(SELECTED PASSAGE):
▬▬▬▬▬▬
# What size trolling motor for 16ft deep v



## jim8861 (Aug 26, 2010)

I have a 16ft deep v smoker craft.what size trolling motor you guys thank.would you guys buy power drive v2 or the terrove.


----------



## fishingmaniac (Apr 3, 2012)

I run the terrova, it's the 80 lbs version. Love it! I have the same sized boat as you. My friend has the same boat as I do to. We always take mine just because of that trolling motor and the ease at which I can troll for eyes or spot lock for perch.


----------



## crappiedude (Mar 12, 2006)

If it's a variable speed go as big as you can afford.
If it's a 5 speed something in the 55# range is what I'd recommend. Even on he lowest speeds on those bigger 24v TM's it may pull a small alum boat faster than you want it to go. I made that mistake and sold the TM...I hated it.


----------



## Meerkat (Aug 10, 2008)

I have the Powerdrive V2 70lb on my 18' deep v & it works fine. It has ipilot so is great for steering while trolling or spot lock for perching. Terrova gives you 10lb more thrust & a foot pedal but the key either way is to get the ipilot version.


----------



## Gottagofishn (Nov 18, 2009)

You must have spotlock.... I have the 80lb 24V on my 18 ft and it has not failed me yet.


----------



## razu (Jun 19, 2006)

I have 16' smoker craft with 50 mercy and 13 gal fuel cell terrova 80# 60" shaft. I don't know how I fished without it 
I just saw one come up for sale on here 
$1100


----------



## jim8861 (Aug 26, 2010)

That is the boat,motor I got just like your


----------



## BigDaddy300 (Nov 1, 2004)

As gottago says. I have same setup on his old 18' and it is great.


----------



## stanimals2 (Mar 20, 2011)

I have a12 volt 55# powerdrive on my 17ft deepV and it does a nice job


----------
▬▬▬▬▬▬
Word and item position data
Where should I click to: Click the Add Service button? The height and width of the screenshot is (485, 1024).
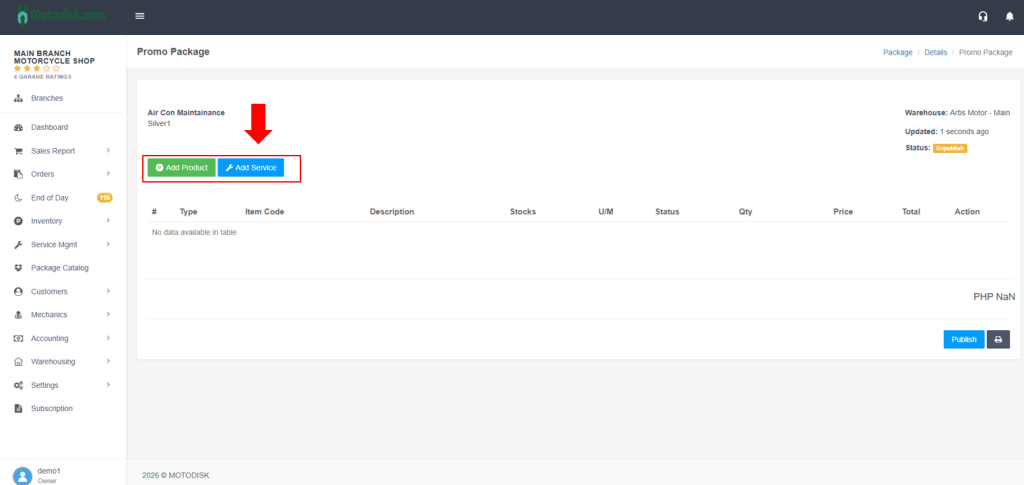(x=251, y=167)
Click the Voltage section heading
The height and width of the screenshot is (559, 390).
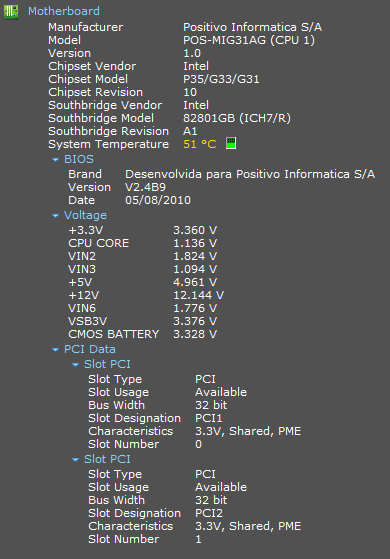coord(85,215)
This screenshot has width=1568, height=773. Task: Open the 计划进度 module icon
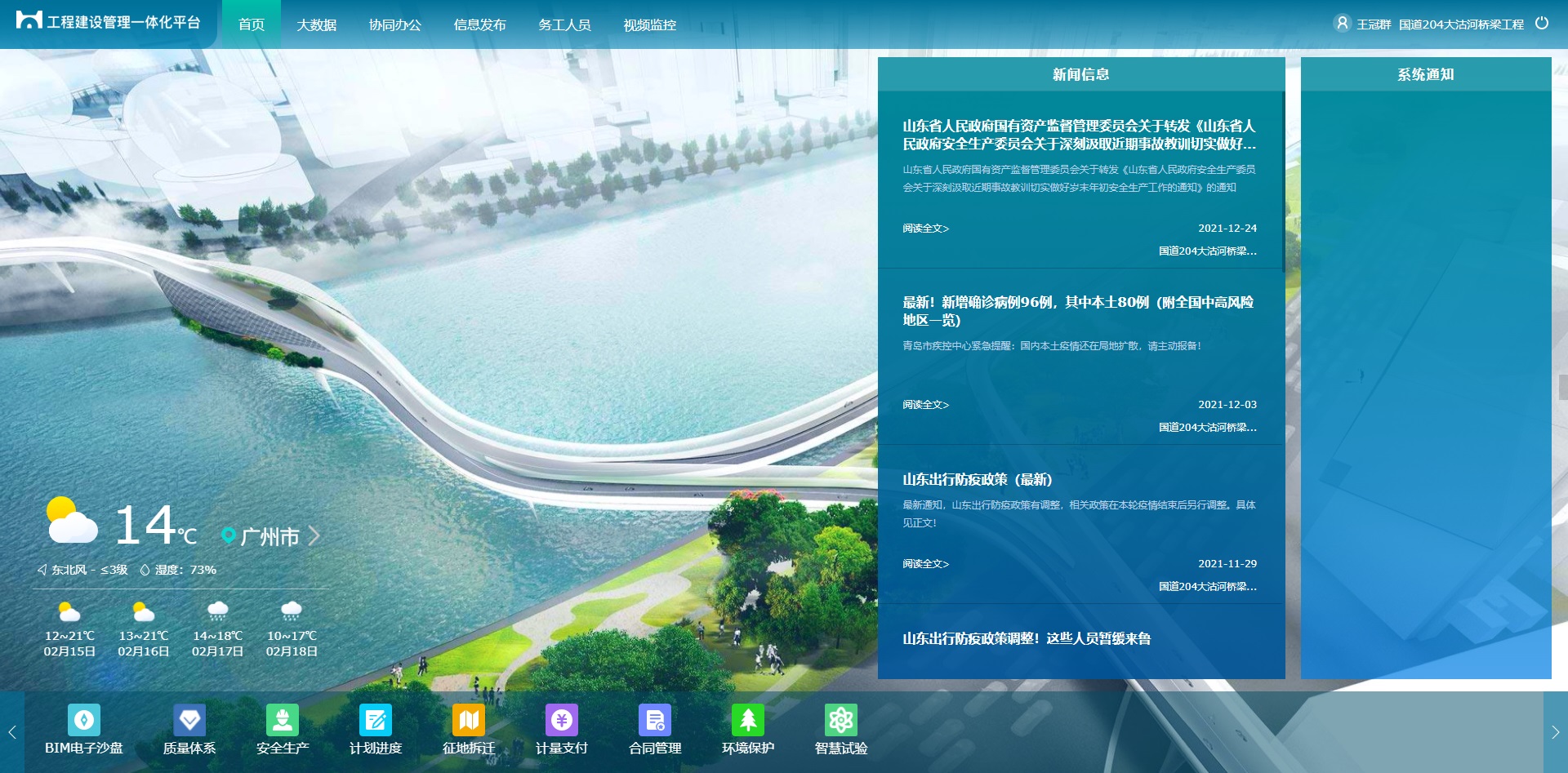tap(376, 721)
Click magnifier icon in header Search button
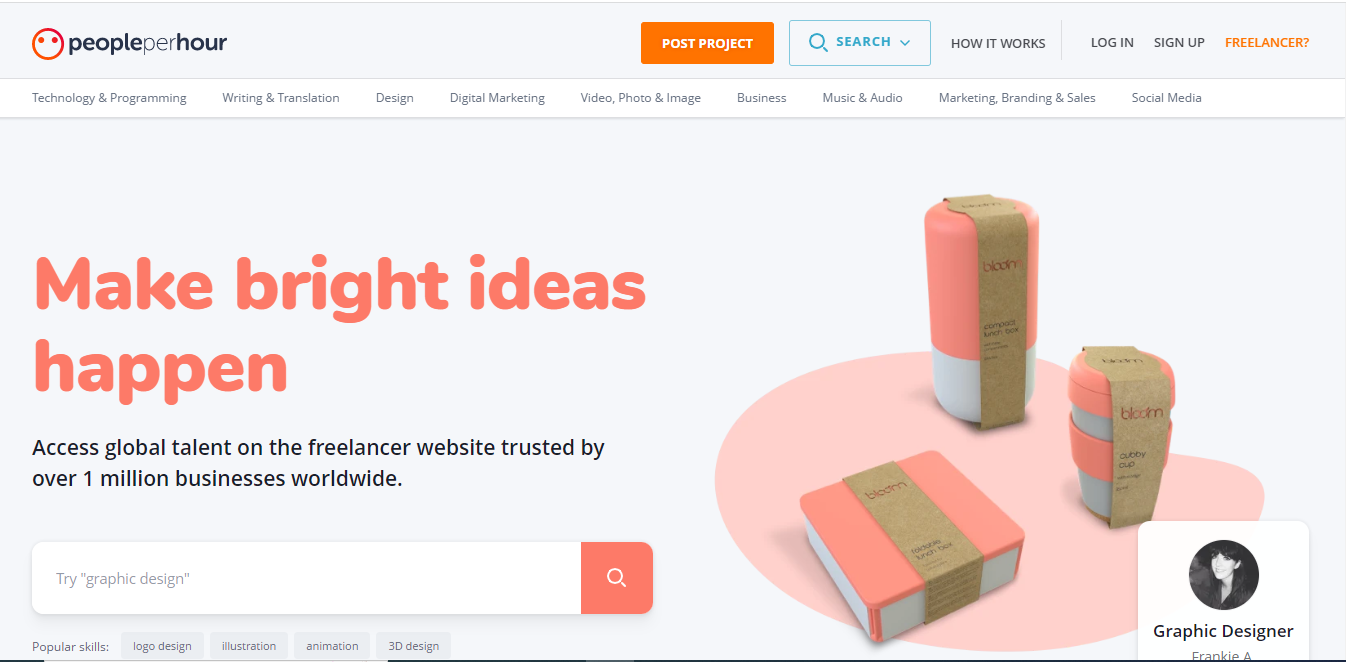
▬▬▬▬▬▬
(REQUIRED TASKS):
a. Do these statements agree with the trolling motor thread? Answer yes or no for each and quote the words that decide it. (i) crappiedude recommends going as big as you can afford for a 5 speed motor. (ii) Meerkat says the Terrova gives 10 lb more thrust than the Powerdrive V2. (iii) Gottagofishn says the 80lb 24V motor has failed at least once.
b. Reproduce the stretch of the trolling motor thread from "I run the terrova, it's" through "lock for perch.".

(ANSWERS BELOW):
a.
(i) No: "If it's a 5 speed something in the 55# range is what I'd recommend."
(ii) Yes: "Terrova gives you 10lb more thrust & a foot pedal"
(iii) No: "it has not failed me yet."

b.
I run the terrova, it's the 80 lbs version. Love it! I have the same sized boat as you. My friend has the same boat as I do to. We always take mine just because of that trolling motor and the ease at which I can troll for eyes or spot lock for perch.